School4schools (talkcontribs)

Finally resolved this issue through many frustrations. Turns out the problem was that default paths didn't work:

$wgPdfProcessor (default = "gs")
    path to your ghostscript implementation
$wgPdfPostProcessor (default = "convert")
    path to your imagemagick convert
$wgPdfInfo (default = "pdfinfo")
    path to your pdfinfo
$wgPdftoText (default = "pdftotext")
    path to your pdftotext

I'm on Linux (cPanel) and installed ghostwriter, imagemagick via standard distro system (xpdf is another story -- contact me if you're stuck on it). It finally worked when I added paths to them in localsettings.php as per:

$wgPdfProcessor = '/usr/bin/gs';
$wgPdfPostProcessor = '/usr/bin/convert';
$wgPdfInfo = '/usr/bin/pdfinfo';
$wgPdftoText = '/usr/bin/pdftotext';

These paths are to the root directory via WHM, which is not available on a shared hosting cPanel account that has only an "account" homepage.

Please contact me if you're stuck w/ this (or xpdf-utils), as it can be very frustrating trying to figure out the assumed technical knowledge in instructions.

Johnfmarko (talkcontribs)

Yes I'm totally stuck with a similar problem. Everything looks ok (binaries there and Special:Version shows the pdfhandler extension installed). I have tried your explicit path solution but .pdf s don't display inline - with debug messages I do see that there is message to the effect that the particular pdf I am trying to display can't be displayed inline. I don't suppose you have a "test.pdf" that is guaranteed to display inline? Or an idea of why some pdfs are ineligible for display? TY!

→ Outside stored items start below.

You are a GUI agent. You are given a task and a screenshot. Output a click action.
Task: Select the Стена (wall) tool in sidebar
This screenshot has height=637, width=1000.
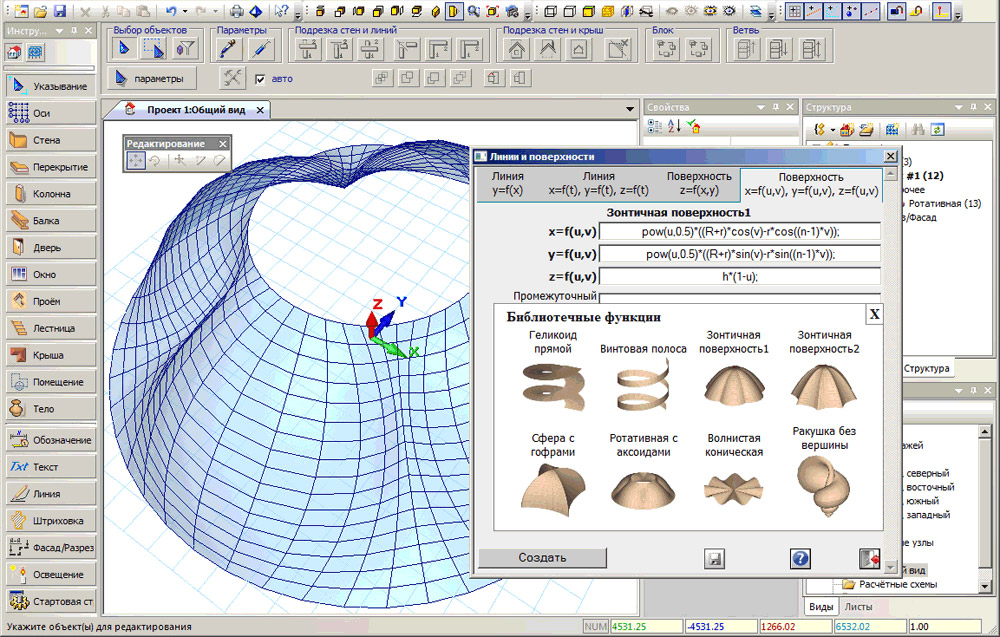[50, 140]
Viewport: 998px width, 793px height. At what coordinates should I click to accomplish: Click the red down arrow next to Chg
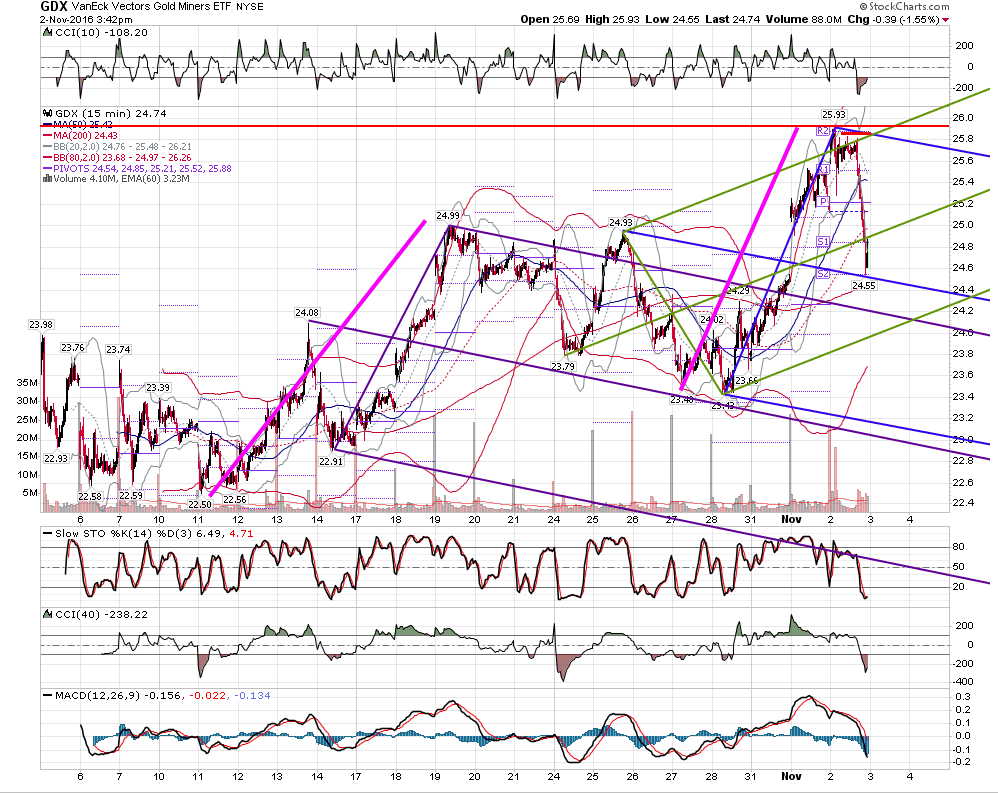pos(945,20)
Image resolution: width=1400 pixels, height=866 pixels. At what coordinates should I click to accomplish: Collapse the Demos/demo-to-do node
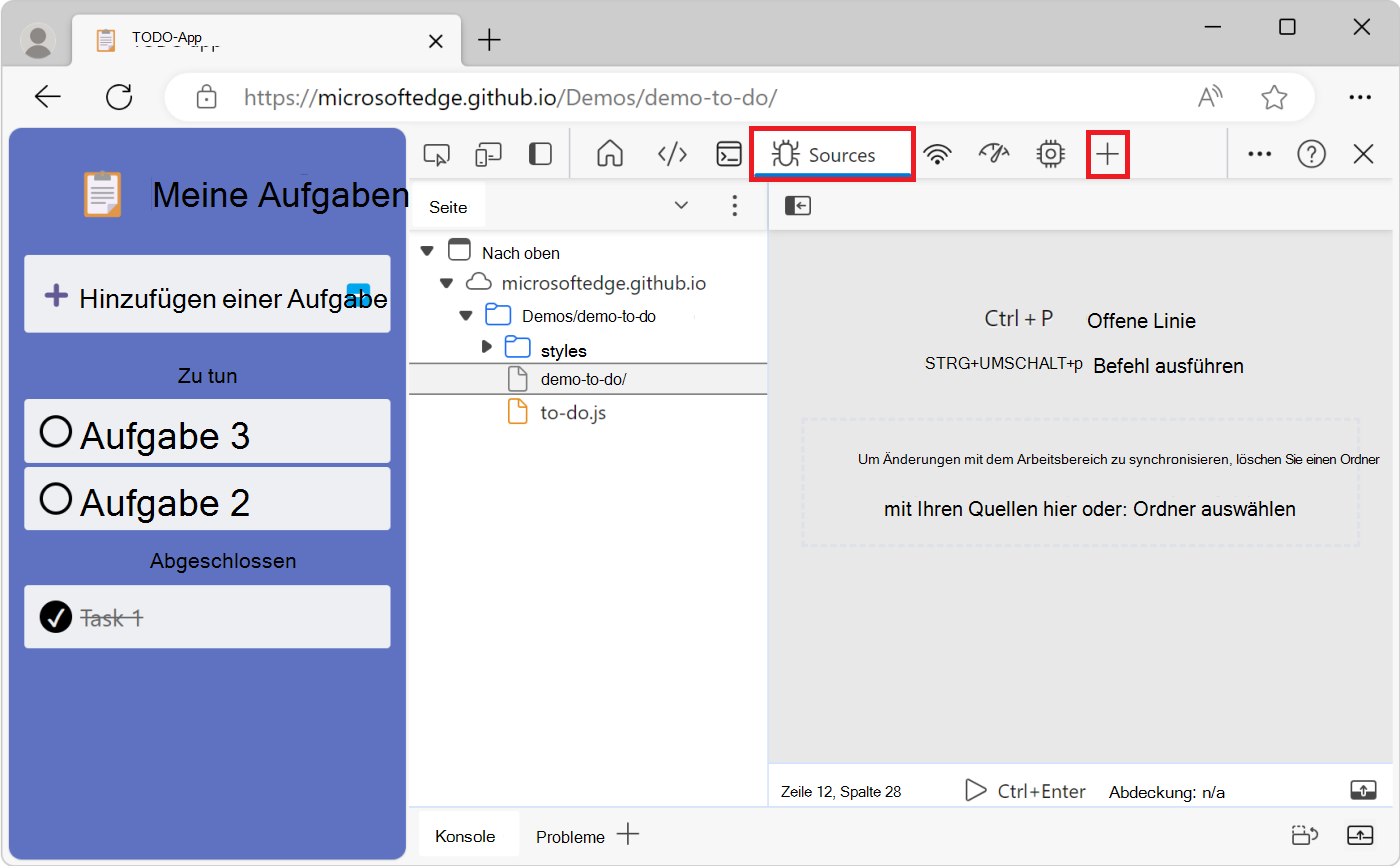click(465, 314)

School4schools (talkcontribs)

Wish I could help you with that. For me the problem was about the paths, which had to be set at server root and not account root. Make sure you're setting it there, and if you don't have access to server root you'll have to get help from your host. Feel free to contact me. You can find me via my user name on the www. Good luck!

Reply to ""0 × 0 pixel""

Windows fix after TomRamm's and Mwgbell's fix

1
Checkitthrice8 (talkcontribs)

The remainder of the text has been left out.